• Material shown:
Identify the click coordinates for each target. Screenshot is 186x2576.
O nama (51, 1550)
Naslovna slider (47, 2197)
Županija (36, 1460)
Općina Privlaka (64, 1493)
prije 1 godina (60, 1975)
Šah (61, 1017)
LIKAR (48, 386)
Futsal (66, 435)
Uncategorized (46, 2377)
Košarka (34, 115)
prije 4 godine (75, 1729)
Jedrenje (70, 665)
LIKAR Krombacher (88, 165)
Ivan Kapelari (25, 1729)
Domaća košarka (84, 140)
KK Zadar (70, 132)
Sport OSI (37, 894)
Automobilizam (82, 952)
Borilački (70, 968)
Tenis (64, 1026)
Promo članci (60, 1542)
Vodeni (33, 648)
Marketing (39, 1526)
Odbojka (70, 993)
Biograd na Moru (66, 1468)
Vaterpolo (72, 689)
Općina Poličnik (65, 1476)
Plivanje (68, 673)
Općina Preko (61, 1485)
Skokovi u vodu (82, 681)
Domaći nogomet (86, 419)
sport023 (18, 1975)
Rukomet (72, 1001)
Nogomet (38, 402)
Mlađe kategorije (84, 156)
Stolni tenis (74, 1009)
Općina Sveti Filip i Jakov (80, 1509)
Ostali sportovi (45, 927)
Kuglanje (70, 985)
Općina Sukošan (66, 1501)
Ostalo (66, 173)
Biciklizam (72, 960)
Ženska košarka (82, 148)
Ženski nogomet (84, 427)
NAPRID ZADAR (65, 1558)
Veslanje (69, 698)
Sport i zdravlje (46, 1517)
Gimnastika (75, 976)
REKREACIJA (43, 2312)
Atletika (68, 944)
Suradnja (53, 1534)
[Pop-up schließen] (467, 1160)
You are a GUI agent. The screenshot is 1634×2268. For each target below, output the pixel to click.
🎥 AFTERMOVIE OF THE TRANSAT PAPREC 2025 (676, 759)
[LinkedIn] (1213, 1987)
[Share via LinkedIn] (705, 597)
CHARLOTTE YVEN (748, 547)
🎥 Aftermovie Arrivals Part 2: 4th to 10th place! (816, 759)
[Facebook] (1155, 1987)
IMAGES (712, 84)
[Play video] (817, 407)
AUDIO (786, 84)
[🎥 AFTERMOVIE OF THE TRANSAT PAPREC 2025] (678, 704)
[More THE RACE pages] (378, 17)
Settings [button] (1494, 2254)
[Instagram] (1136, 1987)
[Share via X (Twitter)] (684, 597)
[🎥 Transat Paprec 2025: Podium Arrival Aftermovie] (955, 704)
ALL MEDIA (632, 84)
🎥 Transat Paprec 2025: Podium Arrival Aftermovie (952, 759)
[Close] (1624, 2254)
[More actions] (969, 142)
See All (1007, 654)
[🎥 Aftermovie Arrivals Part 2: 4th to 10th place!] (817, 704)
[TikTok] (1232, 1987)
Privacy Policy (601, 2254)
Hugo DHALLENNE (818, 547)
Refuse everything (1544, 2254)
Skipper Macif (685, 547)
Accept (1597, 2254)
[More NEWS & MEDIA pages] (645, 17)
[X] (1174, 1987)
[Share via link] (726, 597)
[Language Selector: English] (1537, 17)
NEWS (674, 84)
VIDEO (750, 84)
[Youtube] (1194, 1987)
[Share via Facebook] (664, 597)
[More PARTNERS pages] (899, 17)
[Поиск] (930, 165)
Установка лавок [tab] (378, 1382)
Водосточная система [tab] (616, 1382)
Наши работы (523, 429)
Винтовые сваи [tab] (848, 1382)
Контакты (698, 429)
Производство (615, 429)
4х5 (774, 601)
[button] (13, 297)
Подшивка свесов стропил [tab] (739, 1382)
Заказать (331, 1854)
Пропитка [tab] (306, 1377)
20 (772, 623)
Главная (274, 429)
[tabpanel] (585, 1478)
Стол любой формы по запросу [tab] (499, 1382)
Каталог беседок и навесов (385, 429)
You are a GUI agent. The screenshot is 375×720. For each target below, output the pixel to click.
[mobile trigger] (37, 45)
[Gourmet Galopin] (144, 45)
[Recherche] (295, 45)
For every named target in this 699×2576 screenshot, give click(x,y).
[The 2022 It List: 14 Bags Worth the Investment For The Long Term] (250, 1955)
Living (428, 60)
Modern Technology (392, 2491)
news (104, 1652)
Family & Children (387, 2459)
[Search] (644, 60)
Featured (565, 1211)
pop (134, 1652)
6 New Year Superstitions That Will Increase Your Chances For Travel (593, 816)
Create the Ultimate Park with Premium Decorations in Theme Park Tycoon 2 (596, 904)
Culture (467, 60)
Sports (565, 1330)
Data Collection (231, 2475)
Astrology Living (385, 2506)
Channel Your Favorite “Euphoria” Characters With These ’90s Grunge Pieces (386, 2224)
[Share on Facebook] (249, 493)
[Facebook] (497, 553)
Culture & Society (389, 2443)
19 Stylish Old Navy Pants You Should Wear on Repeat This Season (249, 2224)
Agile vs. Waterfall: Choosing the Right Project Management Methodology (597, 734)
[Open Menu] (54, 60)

• What to produce: Output consists of exactly the lines from the one containing "Hugo DHALLENNE (818, 547)" to the end of the records above, retyped without change and with nothing extra.

• Output for this task:
Hugo DHALLENNE (818, 547)
Refuse everything (1544, 2254)
Skipper Macif (685, 547)
Accept (1597, 2254)
[More NEWS & MEDIA pages] (645, 17)
[X] (1174, 1987)
[Share via link] (726, 597)
[Language Selector: English] (1537, 17)
NEWS (674, 84)
VIDEO (750, 84)
[Youtube] (1194, 1987)
[Share via Facebook] (664, 597)
[More PARTNERS pages] (899, 17)
[Поиск] (930, 165)
Установка лавок [tab] (378, 1382)
Водосточная система [tab] (616, 1382)
Наши работы (523, 429)
Винтовые сваи [tab] (848, 1382)
Контакты (698, 429)
Производство (615, 429)
4х5 (774, 601)
[button] (13, 297)
Подшивка свесов стропил [tab] (739, 1382)
Заказать (331, 1854)
Пропитка [tab] (306, 1377)
20 (772, 623)
Главная (274, 429)
[tabpanel] (585, 1478)
Стол любой формы по запросу [tab] (499, 1382)
Каталог беседок и навесов (385, 429)
You are a GUI agent. The screenshot is 375×720. For each target below, output the pixel to click.
[mobile trigger] (37, 45)
[Gourmet Galopin] (144, 45)
[Recherche] (295, 45)
For every named target in this 699×2576 screenshot, give click(x,y).
[The 2022 It List: 14 Bags Worth the Investment For The Long Term] (250, 1955)
Living (428, 60)
Modern Technology (392, 2491)
news (104, 1652)
Family & Children (387, 2459)
[Search] (644, 60)
Featured (565, 1211)
pop (134, 1652)
6 New Year Superstitions That Will Increase Your Chances For Travel (593, 816)
Create the Ultimate Park with Premium Decorations in Theme Park Tycoon 2 (596, 904)
Culture (467, 60)
Sports (565, 1330)
Data Collection (231, 2475)
Astrology Living (385, 2506)
Channel Your Favorite “Euphoria” Characters With These ’90s Grunge Pieces (386, 2224)
[Share on Facebook] (249, 493)
[Facebook] (497, 553)
Culture & Society (389, 2443)
19 Stylish Old Navy Pants You Should Wear on Repeat This Season (249, 2224)
Agile vs. Waterfall: Choosing the Right Project Management Methodology (597, 734)
[Open Menu] (54, 60)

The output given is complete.